- [What is required] Pull from the data below each line where the word "number" occurs, and copy it.

(Collected data entries)
#####
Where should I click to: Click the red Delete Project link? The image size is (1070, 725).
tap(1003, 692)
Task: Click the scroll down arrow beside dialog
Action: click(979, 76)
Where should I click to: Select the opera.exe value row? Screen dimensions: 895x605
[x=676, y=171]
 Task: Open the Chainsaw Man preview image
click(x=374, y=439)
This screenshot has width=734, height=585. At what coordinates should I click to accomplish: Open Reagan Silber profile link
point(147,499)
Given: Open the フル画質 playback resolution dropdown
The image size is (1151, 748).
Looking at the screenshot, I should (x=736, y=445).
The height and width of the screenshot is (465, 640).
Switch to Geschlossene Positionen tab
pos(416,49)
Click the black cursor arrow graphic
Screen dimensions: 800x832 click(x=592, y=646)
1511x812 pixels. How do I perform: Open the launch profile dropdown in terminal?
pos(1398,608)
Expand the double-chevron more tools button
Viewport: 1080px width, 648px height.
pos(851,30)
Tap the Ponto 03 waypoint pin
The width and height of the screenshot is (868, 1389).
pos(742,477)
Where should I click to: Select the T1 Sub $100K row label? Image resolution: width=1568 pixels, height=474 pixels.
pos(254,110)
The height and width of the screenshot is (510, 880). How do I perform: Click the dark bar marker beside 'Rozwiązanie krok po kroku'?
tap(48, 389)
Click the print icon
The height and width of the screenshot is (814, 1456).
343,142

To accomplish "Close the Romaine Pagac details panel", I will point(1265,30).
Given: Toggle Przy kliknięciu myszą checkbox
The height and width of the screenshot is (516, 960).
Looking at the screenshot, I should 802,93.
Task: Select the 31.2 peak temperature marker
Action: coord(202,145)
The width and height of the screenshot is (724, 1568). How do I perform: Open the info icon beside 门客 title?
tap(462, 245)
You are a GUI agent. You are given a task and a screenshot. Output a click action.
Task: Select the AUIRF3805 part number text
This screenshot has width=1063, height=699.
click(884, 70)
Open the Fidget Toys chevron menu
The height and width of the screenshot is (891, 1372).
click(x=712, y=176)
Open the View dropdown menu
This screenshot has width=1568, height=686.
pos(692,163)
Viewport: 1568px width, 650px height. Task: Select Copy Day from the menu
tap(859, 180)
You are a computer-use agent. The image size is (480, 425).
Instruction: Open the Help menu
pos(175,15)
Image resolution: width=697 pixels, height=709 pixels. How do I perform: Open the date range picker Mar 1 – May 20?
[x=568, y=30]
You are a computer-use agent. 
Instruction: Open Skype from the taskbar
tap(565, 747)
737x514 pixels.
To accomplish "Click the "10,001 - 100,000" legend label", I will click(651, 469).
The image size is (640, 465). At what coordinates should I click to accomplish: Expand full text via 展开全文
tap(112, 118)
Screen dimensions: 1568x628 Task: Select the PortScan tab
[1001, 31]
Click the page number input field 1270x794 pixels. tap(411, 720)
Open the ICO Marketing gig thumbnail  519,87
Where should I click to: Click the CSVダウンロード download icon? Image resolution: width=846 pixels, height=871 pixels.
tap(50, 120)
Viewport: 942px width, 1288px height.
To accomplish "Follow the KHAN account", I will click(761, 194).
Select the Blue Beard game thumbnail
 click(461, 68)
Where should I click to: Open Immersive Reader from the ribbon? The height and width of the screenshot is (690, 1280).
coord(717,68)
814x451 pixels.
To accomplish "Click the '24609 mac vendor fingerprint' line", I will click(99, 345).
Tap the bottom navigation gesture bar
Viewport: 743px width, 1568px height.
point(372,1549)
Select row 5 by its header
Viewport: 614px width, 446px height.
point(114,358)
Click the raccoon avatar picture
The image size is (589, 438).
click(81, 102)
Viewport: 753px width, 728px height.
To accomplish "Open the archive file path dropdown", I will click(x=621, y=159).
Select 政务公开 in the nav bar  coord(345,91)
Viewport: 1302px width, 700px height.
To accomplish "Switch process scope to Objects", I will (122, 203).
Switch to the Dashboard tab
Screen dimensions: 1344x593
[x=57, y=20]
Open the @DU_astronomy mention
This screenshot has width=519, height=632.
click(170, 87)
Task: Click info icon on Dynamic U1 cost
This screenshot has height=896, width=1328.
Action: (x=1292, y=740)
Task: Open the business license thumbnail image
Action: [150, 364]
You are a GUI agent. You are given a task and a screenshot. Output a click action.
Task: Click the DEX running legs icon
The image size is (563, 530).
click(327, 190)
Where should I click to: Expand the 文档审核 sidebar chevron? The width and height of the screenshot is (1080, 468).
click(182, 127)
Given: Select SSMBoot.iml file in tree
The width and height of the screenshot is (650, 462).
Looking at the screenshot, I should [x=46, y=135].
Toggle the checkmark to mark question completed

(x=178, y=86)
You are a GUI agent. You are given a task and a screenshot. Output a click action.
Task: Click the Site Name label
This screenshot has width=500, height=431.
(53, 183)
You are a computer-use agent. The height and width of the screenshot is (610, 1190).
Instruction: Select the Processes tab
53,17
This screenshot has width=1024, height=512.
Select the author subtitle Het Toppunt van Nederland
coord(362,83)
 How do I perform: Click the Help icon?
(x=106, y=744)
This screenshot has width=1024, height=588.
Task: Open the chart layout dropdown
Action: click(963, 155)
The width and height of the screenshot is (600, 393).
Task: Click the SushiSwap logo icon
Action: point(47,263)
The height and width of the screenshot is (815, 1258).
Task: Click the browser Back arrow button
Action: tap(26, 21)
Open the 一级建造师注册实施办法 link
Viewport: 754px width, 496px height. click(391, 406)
#####
- [Your response]
Task: Select the AUIRF3805 part number text
Click the page number input field 1270x794 pixels. tap(411, 720)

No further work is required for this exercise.